Prostate cancer prevention is still a pipe dream in most people's mind. For that matter the prospect of conquering all cancers seems eons a way. I refer to all 200 or more different types of cancers of which prostate cancer is only one.
A urologist who recently joined me on a Maine radio show, "Prostate Cancer Health Talk" (see The Designer Health Net Talk Show), expressed his doubts that we would see an end to prostate cancer at any point in our lifetimes. I disagreed, saying I believe this disease will indeed end in our lifetimes ... if we live long enough!
The new science of angiogenesis - the growth of blood vessels - bolsters my optimism. According to Dr. William Li, one of angiogenesis' key researchers, many of society’s most devastating diseases -- cancer, cardiovascular disease, diabetes and Alzheimer’s, to name a few -- share a common denominator: faulty angiogenesis, - the body’s growth of new capillary blood vessels. Given excessive or insufficient blood vessel growth, serious health issues arise
Dr. Li applied his angiogenesis studies with his mentor, Harvard professor and surgeon, Dr. Judah Folkman, to develop methods for prompting blood vessel growth, when useful, and restricting such growth when it's dangerous. By retarding blood vessel growth, in a process he calls anti-angiogenesis, he has demonstrated that it's possible to starve prostate cancer and other tumors when they are still at the cellular level.
You can learn more by seeing his video presentation. In that video Dr. Li presents his insights in down-to-earth terms. After years of study, he has developed anti-angiogensis by preventing veins from growing and feeding tumors in rats, dogs, horses and other animals.
Dr. Li notes that certain medicines like Avastin use the process of anti-angiogenesis to lower breast cancer risk. While he emphasizes that there are dozens of antiangiogenic drugs, Dr. Li emphasizes how patients need to do their part to control their health by eating proper foods.
To his credit he underscores how proper nutrition is critical to conquering cancer and other diseases. As he has indicated certain foods have the same anti-angiogenesis effect as selected prescribed drugs.

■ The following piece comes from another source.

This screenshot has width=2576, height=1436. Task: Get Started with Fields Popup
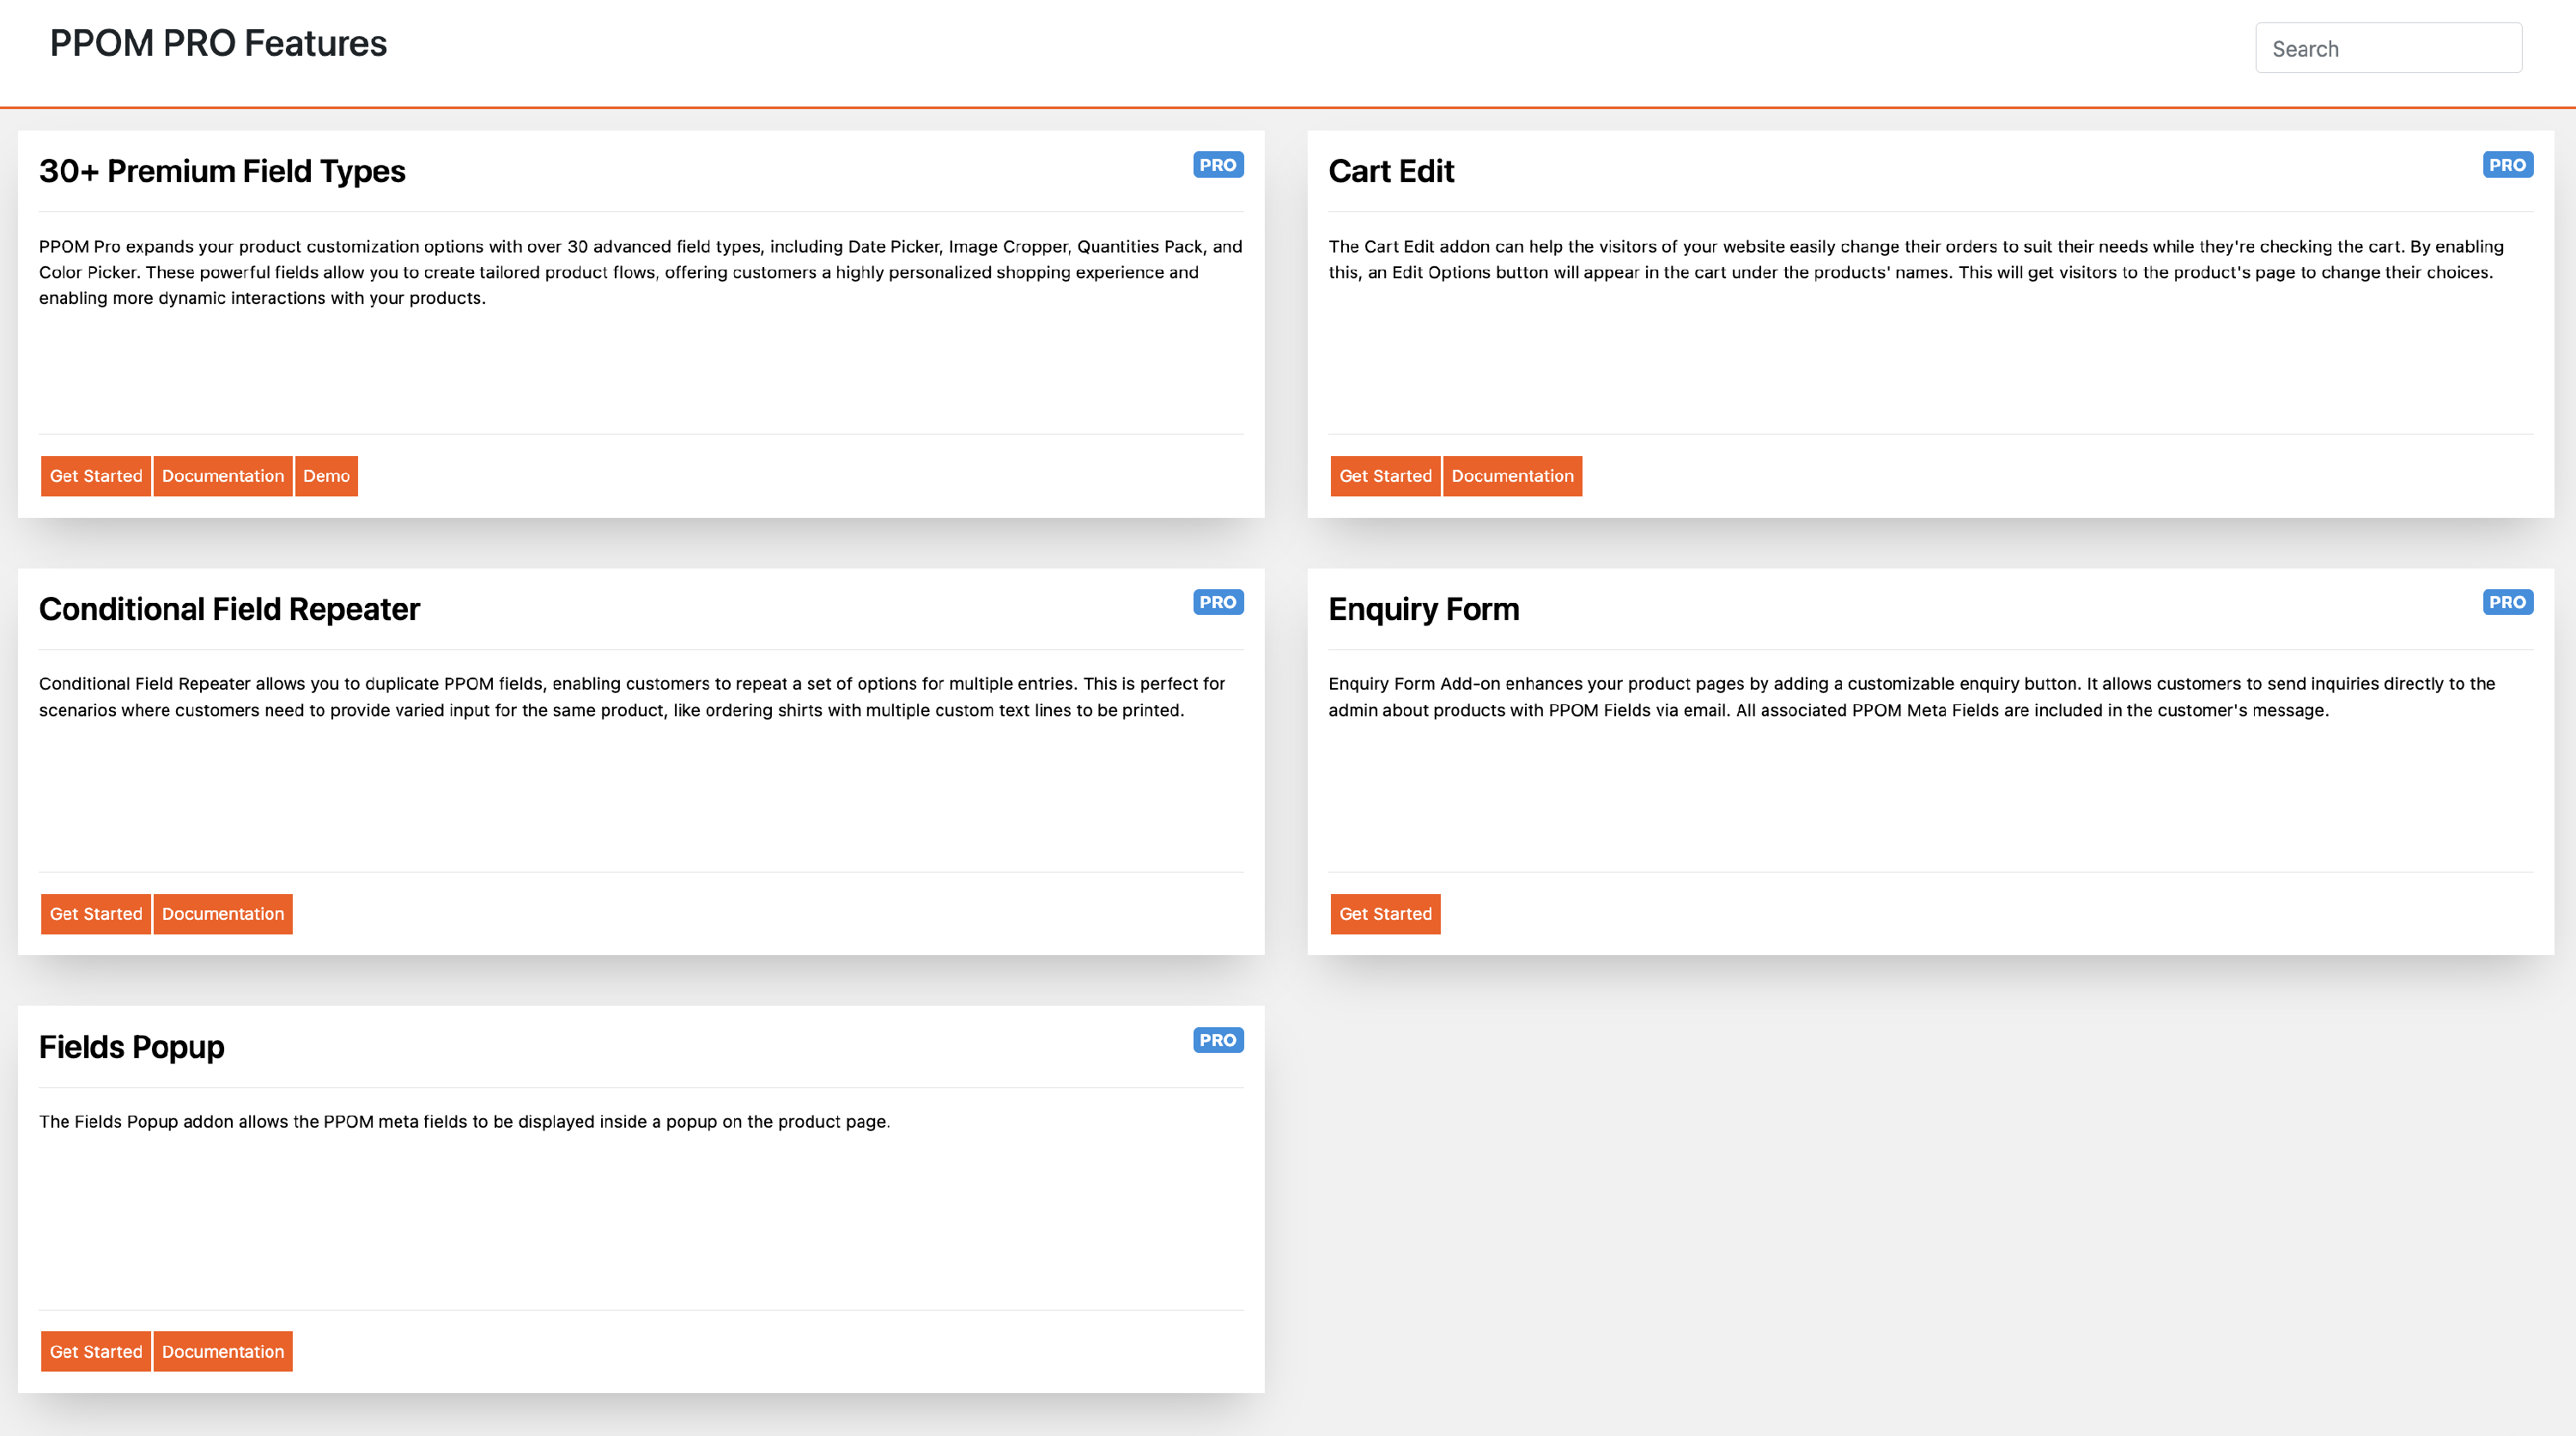coord(96,1351)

He implicitly views tomatoes as an antiangiogenic food. For that reason he singles out a well-known 20-year study of 79,000 men, including those who regularly ate large portions of cooked tomatoes and those who didn't. Among the findings was men who ate cooked tomato-products such as sauce three times a week lowered their prostate cancer risk by up to 50% compared to men who don't. He claims tomatoes are rich in lycopene and are antiangiogenic as well as antioxidants, as they retard the growth of blood vessels and, in turn, tumors.
According to Dr. Li human protocols have already begun to verify the importance of diet in preventing cancer. He mentioned in passing that he is working with other leading doctors like Dean Ornish to verify that food products associated with anti-angiogenesis have a beneficial effect in preventing disease. And some 40,000 doctors have been trained by Dr. Li's Angiogenesis Foundation in California to treat all kinds of medical conditions.
Further studies will likely confirm the optimism of Dr. Li. Given his clinical studies thus far, he implores us to believe that through angiogenesis and anti-angiogenesis some of the great scourges affecting humanity may yet get resolved.
In his words: "Imagine that one medical advancement held the promise to conquer cancer, perhaps within your lifetime … the potential to also end more than 70 of life's most threatening conditions, affecting one billion people worldwide. This is the promise of angiogenesis, the first medical revolution of the 21st century."